On top of all that, the White House is blocking the CDC from testifying in front of a House panel next week on whether it’s safe to reopen schools. Nice democracy you got there.

John Lewis died. He was 80 and had cancer and was a living legend. Justice Ruth Bader Ginsburg said her cancer has returned. She’s 87: if anything happens to her before Biden (assuming he wins) officially takes over on January 20th, she’ll be replaced by a conservative judge in a heartbeat. The fate of the country’s future (at least for the next few decades) depends on an 87-year-old woman staying alive for another six months and two days. …that is not a stable system. Critics point out that RBG should’ve retired years ago, and allowed Obama to appoint her replacement.

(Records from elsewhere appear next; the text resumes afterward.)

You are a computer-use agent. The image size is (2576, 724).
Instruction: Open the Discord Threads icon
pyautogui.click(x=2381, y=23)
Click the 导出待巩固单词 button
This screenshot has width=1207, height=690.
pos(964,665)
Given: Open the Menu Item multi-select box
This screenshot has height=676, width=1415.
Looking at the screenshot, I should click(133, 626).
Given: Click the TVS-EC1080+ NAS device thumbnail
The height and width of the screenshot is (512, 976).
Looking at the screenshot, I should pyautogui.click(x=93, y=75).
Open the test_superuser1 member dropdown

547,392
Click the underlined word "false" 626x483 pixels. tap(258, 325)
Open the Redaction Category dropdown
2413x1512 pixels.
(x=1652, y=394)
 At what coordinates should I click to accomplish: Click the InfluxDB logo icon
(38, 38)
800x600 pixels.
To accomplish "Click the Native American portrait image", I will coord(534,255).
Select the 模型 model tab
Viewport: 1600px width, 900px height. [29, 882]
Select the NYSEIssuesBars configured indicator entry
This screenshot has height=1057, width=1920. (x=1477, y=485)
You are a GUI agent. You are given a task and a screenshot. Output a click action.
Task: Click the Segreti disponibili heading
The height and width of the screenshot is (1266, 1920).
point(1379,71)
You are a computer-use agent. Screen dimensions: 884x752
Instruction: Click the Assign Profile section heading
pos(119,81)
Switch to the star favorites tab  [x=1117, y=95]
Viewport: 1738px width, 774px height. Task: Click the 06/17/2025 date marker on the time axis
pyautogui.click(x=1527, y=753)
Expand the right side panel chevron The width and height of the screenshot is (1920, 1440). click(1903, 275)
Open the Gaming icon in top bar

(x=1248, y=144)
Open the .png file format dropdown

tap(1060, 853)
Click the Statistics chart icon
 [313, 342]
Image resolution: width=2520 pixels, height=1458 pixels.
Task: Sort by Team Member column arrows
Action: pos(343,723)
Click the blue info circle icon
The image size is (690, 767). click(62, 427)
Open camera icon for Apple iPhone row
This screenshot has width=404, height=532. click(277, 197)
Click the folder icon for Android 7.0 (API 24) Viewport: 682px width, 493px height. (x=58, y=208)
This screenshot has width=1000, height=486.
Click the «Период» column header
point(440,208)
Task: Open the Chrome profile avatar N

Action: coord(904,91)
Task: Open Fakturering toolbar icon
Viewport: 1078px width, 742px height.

The critics’ critics rightfully remind them that RBG, just like everyone else, had assumed Trump would lose in 2016.

It’s a hot mess, all of it… Nothing at all a single individual can do to stop the march of the events. An empire crumbles from within, so I’m taking the only logical choice – driving as far away from it as possible. Heh. I’ll write more tomorrow evening, once I’m in Thunder Bay. Enjoy your weekend, y’all.